Nueva mirada general, ya no levemente sardónica, sino declaradamente sarcástica:

-Pero un samaritano que iba de camino llegó hasta él y, al verlo, se movió por compasión.

El pueblo no sonrió esta vez. Caramba, bien está una toba a la jerarquía pero los samaritanos no eran reconocidos en la capital por su espíritu clemente.

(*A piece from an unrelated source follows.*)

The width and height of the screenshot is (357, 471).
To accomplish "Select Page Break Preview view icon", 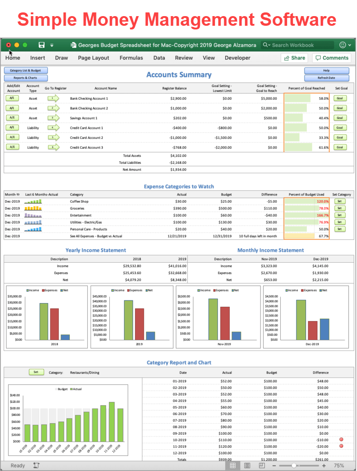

-…y acercándose vendó sus heridas echando en ellas aceite y vino, le hizo subir sobre su propia cabalgadura, le condujo a la posada y él mismo le cuidó. Al día siguiente, sacando dos denarios se los dio al posadero y le dijo: Cuida de él y lo que gastes de más te lo daré a mi vuelta.

"Demasiada magnanimidad para un samaritano", gruñó Pedro en voz queda: las monedas se les quedan pegadas a la mano.

El Maestro se dirigió a Zacarías, convertido en estatua de sal:

-¿Cuál de estos tres te parece que fue el prójimo de aquel que cayó en manos de los salteadores?

Zacarías ya no buscaba vencer al galileo. Es más, ahora su propósito inicial le parecía pueril:

-El que tuvo misericordia con él.

-Pues anda: haz tú lo mismo.

Sacerdotes, levitas, fariseos, saduceos y demás notables abandonaron la escena. Los oyentes se fueron dispersando y los más espabilados se preguntaban si las últimas palabras de aquel hombre tan singular habían sido dirigidas al retador o a todos y a cada uno de ellos.

Faltaba la guinda. El Maestro se acercó a Zacarías, quien parecía petrificado, y le dijo, ahora así, en confidencia:

-¿Así que con todo tu corazón, con toda tu alma, con todas tus fuerzas y con toda tu mente? ¿Sabes que eres un hombre sabio?

Pero Zacarías no respondió. No había necesidad alguna.